### Source passage
::::
His Majesty's Dragon opens with the discovery and subsequent hatching, you guessed it, of a dragon. The fast-moving plot sweeps you quickly into this alternative historical story. The Napoleonic War is the backdrop with one tiny, ever-so, okay not really, addition; DRAGONS. And we are not taking one dragon but breeds of dragons all across the world with their own distinct abilities, and intelligence. Some quirky facts:  Newfoundland is a breeding ground. Dragons while developing in the shell learn language resulting in the ability to speak upon hatching. Your world is richer by knowing this.  

At the half way point I questioned whether my interest would wane. So far, I am still intrigued thanks greatly to the historical backdrop. I am a sucker for historically-based novels. The greater the appeal if the author accurately portrays details while taking liberties to allow for fantastical elements. My only complaint with the book is with Captain Laurence, Temeraire's human handler.  The stereotypical constraints that confine the 19th century gentleman has bound this character into too tight a world view. The chap is a pill. My hope is Novik in her later books moves beyond this a-typical archetype allowing Laurence the ability to grow as a character. His two dimensional personality if not expanded by book 2 will in all probability have me casting this series aside. But before I proclaim such a fate, let's give the author the benefit of the doubt and carry-on. After all, the next book takes Temeraire and Laurence to China, 19th century China, and until my time machine is repaired this book is my only means by which to travel there.  

10 January 2013

Comic: A Review of Saga, Brian K. Vaughan

Annually, I venture down the street to visit the local comic shop.  It is a little tiny hovel of a store, located above another somewhat larger even more obscurely packed store dedicated to the more avant-garde comic, the graphic novel. My first solo mission to buy a comic book found me  hovering on the ground floor, bumbling over myself for having asked to be directed to the X-men section.  Thankfully I spied stairs and scurried up them trying to remove myself from the extremely put out clerk who was so completely devastated by my simple request.  It is those shabby stairs that I climb yearly to ask the thin, happy 30-something owner the same question.  What to buy for a X-men crazed husband, who loves illustration more than the scripts?  And so my time is spent following after him, from one crowded shelf to another, squeezing past dazed customers, lost in whatever fantastical world they have devoted to, to find the book, the anthology that will bring a very happy smile to my hubby for Christmas.  The years spent in this tiny store has blossomed an interest myself for comics and even more slowly the graphic novel.
::::
### Task requirements
[1] Answer these questions about the book reviews:
(a) Which place is named as a breeding ground for dragons?
(b) Which country does the next book take Temeraire and Laurence to?
(c) What does the reviewer's husband love more than the scripts?
[2] Go on with the book reviews, starting right after their last sentence.
The material after this point isn't needed.

(Dataset rows)
::::
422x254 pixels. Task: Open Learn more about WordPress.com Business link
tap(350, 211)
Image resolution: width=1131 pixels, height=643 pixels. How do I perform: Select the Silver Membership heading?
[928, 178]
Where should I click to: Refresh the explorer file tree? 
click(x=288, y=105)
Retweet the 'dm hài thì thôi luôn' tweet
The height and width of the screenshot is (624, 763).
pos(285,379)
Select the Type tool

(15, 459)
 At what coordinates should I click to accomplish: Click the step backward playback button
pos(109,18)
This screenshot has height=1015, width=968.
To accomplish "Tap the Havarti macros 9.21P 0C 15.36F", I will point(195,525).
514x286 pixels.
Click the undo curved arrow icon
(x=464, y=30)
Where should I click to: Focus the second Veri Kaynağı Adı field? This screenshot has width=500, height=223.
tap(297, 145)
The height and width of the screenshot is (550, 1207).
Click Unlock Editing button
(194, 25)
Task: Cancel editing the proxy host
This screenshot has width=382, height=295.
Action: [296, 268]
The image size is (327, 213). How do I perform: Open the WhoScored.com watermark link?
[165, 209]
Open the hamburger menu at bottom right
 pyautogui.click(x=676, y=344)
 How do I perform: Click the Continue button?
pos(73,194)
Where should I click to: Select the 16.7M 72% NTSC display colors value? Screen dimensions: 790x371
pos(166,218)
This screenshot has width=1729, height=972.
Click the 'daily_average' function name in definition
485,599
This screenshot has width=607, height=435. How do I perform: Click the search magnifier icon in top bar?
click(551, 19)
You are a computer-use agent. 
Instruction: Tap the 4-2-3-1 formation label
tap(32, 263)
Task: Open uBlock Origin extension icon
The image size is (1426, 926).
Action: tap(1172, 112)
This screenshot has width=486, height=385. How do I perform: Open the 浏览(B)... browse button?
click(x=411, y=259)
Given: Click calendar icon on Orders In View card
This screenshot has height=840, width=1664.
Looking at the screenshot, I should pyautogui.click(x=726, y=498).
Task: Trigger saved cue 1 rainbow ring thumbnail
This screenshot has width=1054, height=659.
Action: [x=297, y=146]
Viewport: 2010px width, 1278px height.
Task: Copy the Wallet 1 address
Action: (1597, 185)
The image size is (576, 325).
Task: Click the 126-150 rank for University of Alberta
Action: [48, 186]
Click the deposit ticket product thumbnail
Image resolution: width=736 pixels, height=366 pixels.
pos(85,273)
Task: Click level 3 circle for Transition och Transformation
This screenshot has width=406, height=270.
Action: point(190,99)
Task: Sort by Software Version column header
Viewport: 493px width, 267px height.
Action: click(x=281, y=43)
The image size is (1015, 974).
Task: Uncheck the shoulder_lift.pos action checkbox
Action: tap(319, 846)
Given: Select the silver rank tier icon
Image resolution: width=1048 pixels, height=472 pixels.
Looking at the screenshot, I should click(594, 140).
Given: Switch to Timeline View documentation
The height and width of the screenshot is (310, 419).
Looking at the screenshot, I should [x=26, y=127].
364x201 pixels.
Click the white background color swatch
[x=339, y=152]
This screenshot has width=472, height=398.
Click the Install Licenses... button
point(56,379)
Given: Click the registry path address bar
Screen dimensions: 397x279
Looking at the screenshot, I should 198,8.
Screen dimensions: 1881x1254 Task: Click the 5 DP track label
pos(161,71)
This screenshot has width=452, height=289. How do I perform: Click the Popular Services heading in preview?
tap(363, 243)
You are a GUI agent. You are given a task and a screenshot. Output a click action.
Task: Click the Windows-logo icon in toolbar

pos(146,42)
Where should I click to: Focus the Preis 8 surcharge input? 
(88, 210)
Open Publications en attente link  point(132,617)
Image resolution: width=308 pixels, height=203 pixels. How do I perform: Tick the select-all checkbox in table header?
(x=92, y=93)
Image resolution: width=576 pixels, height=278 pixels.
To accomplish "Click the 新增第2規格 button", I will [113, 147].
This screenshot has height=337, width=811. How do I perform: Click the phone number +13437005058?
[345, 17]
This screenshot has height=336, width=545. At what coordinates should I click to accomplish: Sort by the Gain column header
::::
### Responses per task
[1]
(a) Newfoundland
(b) China
(c) Illustration

[2]
It wasn't my husband who first introduced me to the world of comics, that was thanks to my little brother.  Crashed out  in the back seat of the car, actively ignoring the defining beauty that is Canada, my brother and I were lost in our comic worlds while my family spent the summers driving from campground to campground.    My father was not one for simple 2 hour jaunts.  Oh no,  we were buckled in for the long haul, 8 hours or more. To really get a kid to commit to such adventures, bribes were in order.  Sweet blessed hours were upon me when I had in hand a new Barbie and a Double Digest Archie Comic to help me forget that until we arrived at the next camp-site, (please, please, please have a swimming pool) there was nothing to look at.  Expect for endless forests, with endless mountain scenery and endless little brooks and waterfalls with mountain sheep scattered along the slopes.  

It was those trips when the love triangle of Archie was a little too trite for even my young 8
year old heart would I beg my brother if I could read some of his comics.  Much time was spent over the promises not to tear, bend, breathe or read them too strongly for fear of  damaging them.  Thinking back, there is no surprise where my current reading tendencies budded from.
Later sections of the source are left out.